We get a phone call, Hey, you all need to come to the team meeting. I didn't know what it was, but they were like, No, it's a point. Get here now.
Remember, immediately after Brian's murder, head coach Larry Coker called the whole team back to the Hect Athletic Center for a mandatory team meeting.
According to deposition testimony from a coach, a meeting like that would have included everyone on the team, even players who had been suspended.
From what we were told, all the players showed up for that meeting except Rashaun.
Everybody was looking for him. Where's Rashaun?
And the players noticed, including Chris Zellner.
It was like, dude, the man just went missing. Where the fuck did he go? And then you start looking back and like, Yeah, man, I really haven't seen him. He's gone. Yeah, he's gone. I haven't seen him. Then you really start saying to yourself like, Yo, could it really be?
According to police, Rashaun initially told detectives that he had shown up for the team meeting. Although, later on, he said that he'd stayed at home. Either way, on the night of the murder, police say that Rashaun made a phone call to another student athlete, a baseball player. This call was overheard by an assistant chaplain on the football team named Che Scott. Producer Dan Aruta got in touch with Che to follow up on that lead.
Hello, Danny?
Hey, Che. How are you, man?
I'm doing great.
How are you? Good. Is this a good time to talk?
What did you tell him about our story.
I basically told him we were reporting on what had happened to Brian Pata. Scott didn't know we had been hearing rumors about Rashaun, and I definitely hadn't mentioned to him before that we knew about the overheard phone call.
As you were talking to him, did Did that phone call come up?

[TASK LIST]
a) Condense the paragraph of the passage about Brian Pata's murder that begins "According to police, Rashaun initially told detectives" into two or three sentences that keep its main facts.
b) Extend the passage about Brian Pata's murder by a few lines, picking up right after its final question.

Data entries
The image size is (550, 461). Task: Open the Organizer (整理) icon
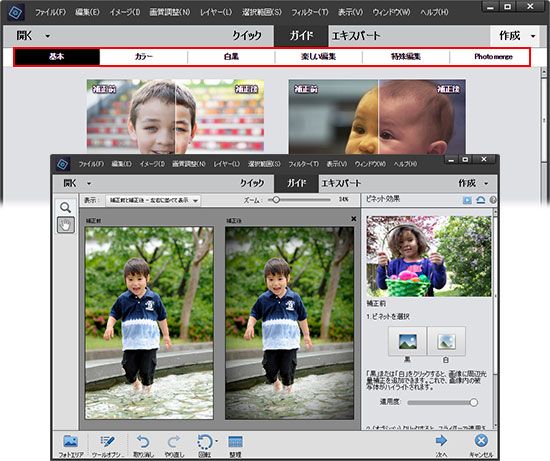click(x=235, y=442)
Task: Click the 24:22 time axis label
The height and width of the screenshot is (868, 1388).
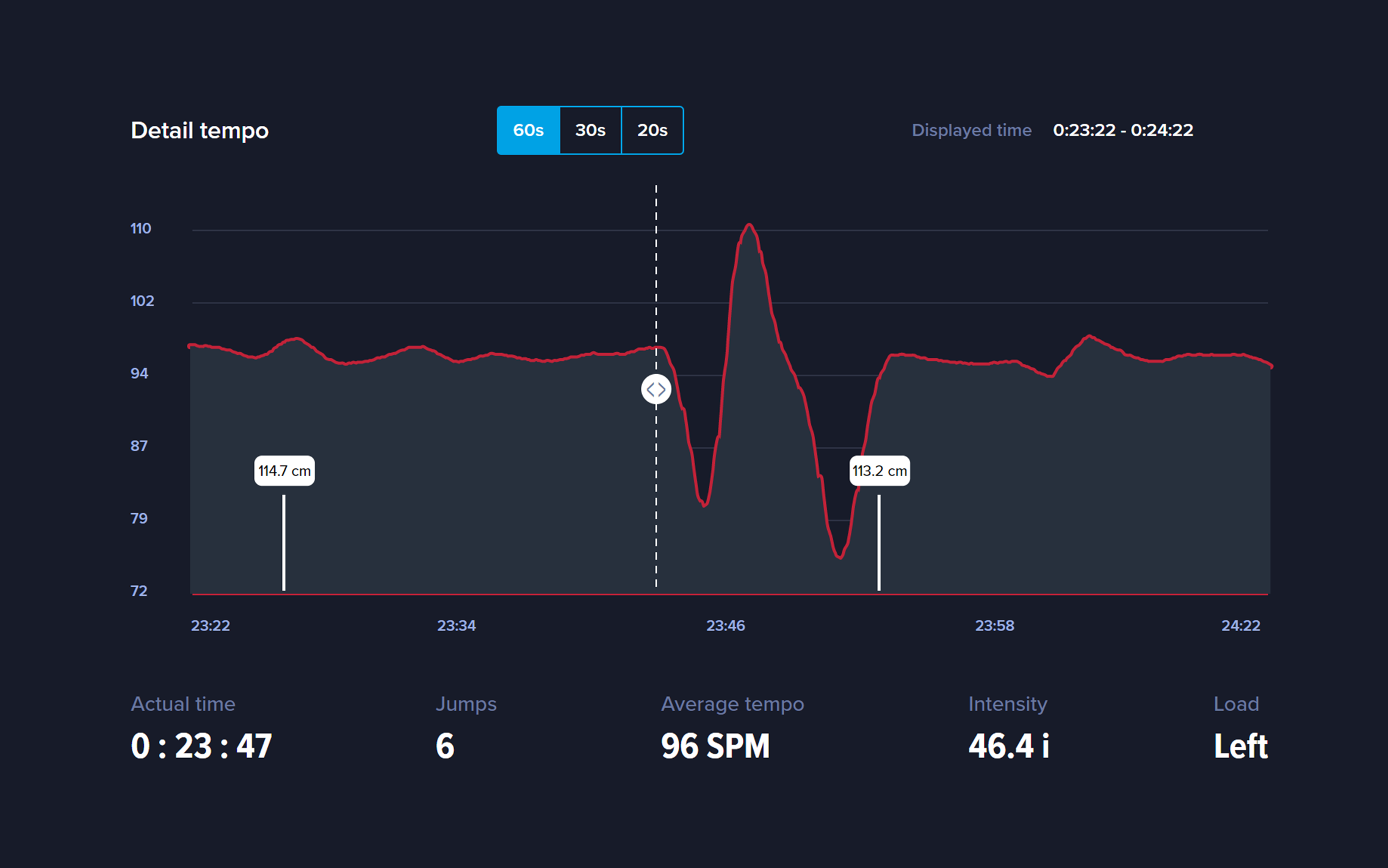Action: coord(1240,626)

[WRITTEN RESPONSES]
a) Police say Rashaun first told detectives he had attended the team meeting but later said he had stayed home. On the night of the murder, he phoned a baseball player, and Che Scott, an assistant chaplain on the football team, overheard the call. Producer Dan Aruta contacted Scott to follow up on that lead.

b)
Yeah. After quite a bit of coaxing and reassuring, he eventually told me that the student athlete who had received the call was a University of Miami baseball player named Mike Sanders.
We got a phone call from another player who seemed a little bit shaky and nervous about something, but I'm sure there were a lot of people that were a little bit scared that day. And today, honestly, you'd have to go through a list of names of people for me to even tell you what the person's name was. That's what I'm trying to tell you. I couldn't even tell you the player's name who called Mike that day.
That player was Rashaun Jones, is that right?
Yeah. And you know what? I'm actually getting a little bit uncomfortable with this whole thing. So it was Rashaun, but I'm not going to get involved in anything else with this, honestly.
So what happened after that?
Well, he wanted to end the conversation right then and there, but fortunately, I got him to agree to meet me later for an unrecorded conversation face-to-face.
And when you sat down with Scott, what did he tell you?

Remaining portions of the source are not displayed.